If the newbie to the ransomware scene, VECT, comes knocking at your organisation’s door, do not pay the ransom! That is the call from researchers at leading global cybersecurity firm Check Point, which has been monitoring the emerging ransomware-as-a-service group. Together with partners BreachForums and TeamPCP (the supply chain actor behind attacks on Trivy, LiteLLM, and other widely used developer tools), VECT has built one of the largest ransomware affiliate networks to date.
“VECT’s lockers permanently destroy large files rather than encrypting them,” says Eli Smadja, group manager at Check Point Research. “That means even victims who pay the ransom cannot get their data back. The decryption keys simply do not exist. They were discarded at the moment of encryption by the malware itself.”
“This impacts the files that matter most in an enterprise attack: VM disk images, databases, backups, and archives. For these file types, VECT is not ransomware. It is a data wiper with a ransom note attached.”
VECT is being marketed as ransomware, but for any file larger than 131 KB – which is most of what enterprises actually care about – it functions as a data-destruction tool.

“What CISOs need to understand is that in a VECT incident, paying is not a recovery strategy,” Smadja says. “There is no decrypter that can be handed over, not because the attackers are unwilling, but because the information required to build one was destroyed the moment their software ran.”
In the event of a VECT attack, Smadja advises that the organisation’s focus has to be on resilience: offline backups, tested recovery procedures, and rapid containment – not negotiation.
Other findings from the Check Point research team:
• Prior industry reporting, including the group’s own advertising, described VECT as using ChaCha20-Poly1305 AEAD encryption.
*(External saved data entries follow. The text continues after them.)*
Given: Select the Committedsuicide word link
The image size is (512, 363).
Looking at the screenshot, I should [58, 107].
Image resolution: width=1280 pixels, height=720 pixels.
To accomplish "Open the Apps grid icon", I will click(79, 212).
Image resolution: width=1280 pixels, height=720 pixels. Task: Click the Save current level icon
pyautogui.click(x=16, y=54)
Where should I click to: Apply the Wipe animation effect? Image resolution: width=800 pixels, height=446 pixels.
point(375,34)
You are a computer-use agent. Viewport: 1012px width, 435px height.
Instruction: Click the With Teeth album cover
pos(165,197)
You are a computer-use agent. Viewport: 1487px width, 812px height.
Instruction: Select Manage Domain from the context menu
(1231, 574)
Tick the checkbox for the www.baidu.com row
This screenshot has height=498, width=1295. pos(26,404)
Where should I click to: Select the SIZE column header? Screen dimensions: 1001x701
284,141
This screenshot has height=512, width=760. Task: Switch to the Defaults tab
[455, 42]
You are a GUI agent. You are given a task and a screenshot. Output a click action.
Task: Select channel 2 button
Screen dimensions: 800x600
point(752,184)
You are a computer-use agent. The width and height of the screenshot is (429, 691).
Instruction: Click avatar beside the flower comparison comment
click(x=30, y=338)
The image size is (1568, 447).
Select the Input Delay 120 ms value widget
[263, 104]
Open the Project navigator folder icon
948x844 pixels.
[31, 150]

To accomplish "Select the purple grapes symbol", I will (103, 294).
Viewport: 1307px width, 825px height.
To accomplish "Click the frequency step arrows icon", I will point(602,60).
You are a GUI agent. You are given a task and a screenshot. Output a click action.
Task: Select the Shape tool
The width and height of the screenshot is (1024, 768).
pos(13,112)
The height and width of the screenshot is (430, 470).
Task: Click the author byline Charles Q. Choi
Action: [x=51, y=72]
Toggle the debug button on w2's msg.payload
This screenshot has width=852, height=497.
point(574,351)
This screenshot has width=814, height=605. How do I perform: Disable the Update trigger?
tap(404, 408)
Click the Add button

CPR’s analysis found this is incorrect. It uses a weaker, unauthenticated cipher with no integrity protection
• CPR believes VECT is more likely the work of newcomers than experienced operators, and cannot rule out that parts of the codebase are AI-generated. An unusual geofencing detail suggests the code may be based on a leaked pre-2022 ransomware build rather than written from scratch as claimed.
• The encryption flaw exists across all versions. Windows, Linux, and ESXi variants are all affected. The bug has been present since before the public 2.0 release and has never been fixed.
A new threat with an ambitious playbook
VECT emerged in late 2025 with an unusual ambition; rather than recruiting a small, vetted group of criminal partners in the traditional ransomware model, they opened their doors to everyone. Through a formal partnership with BreachForums, a major cybercrime marketplace, VECT automatically granted every registered forum member access to its ransomware platform. Thousands of potential operators, almost overnight.
At the same time, VECT announced a partnership with TeamPCP, the group responsible for a series of supply-chain attacks earlier this year that compromised popular software tools used by businesses worldwide. The stated goal, openly announced on BreachForums, was to use that existing access as a launchpad for ransomware attacks against companies already targeted by ransomware.
On paper, this looked like a serious and scalable threat. In practice, Check Point Research gained access to the affiliate panel and builder, analysed all three payloads, and found something the group’s own operators may not know: their software is broken in a way that makes it far more destructive, and far less profitable, than intended.
Professional appearance, serious gaps
VECT has invested heavily in looking legitimate. The affiliate panel is well-designed. The partnerships are real. The marketing is polished, but analysis of the actual code tells a different story.
Several features the group advertises to operators simply do not work. Encryption speed settings, offered as a way to balance speed and thoroughness, are accepted by the software and then silently ignored. Every attack runs identically regardless of what settings the operator chooses.
Security evasion tools designed to help VECT avoid detection were built and compiled into the software, but are never actually activated. Any security researcher can run VECT today with no evasive response from the malware itself.
These are not minor oversights. They are the kinds of errors that basic testing would catch, and they suggest a group that has prioritised the appearance of a professional operation over building one.
What this means for your organisation
If you have been hit: Do not pay. For large files, which include the vast majority of business-critical data, there is no functional decryptor, and there never will be. Paying transfers money to criminals and returns nothing. Focus on recovery from clean backups and engage your incident response team immediately.
If you have not been hit: VECT’s current limitations do not make it harmless. Data can still be exfiltrated before encryption runs. Systems still go down. The flaws identified are correctable; a future version that fixes them, distributed through the same network that already has thousands of affiliates, would be significantly more dangerous. This group is worth watching.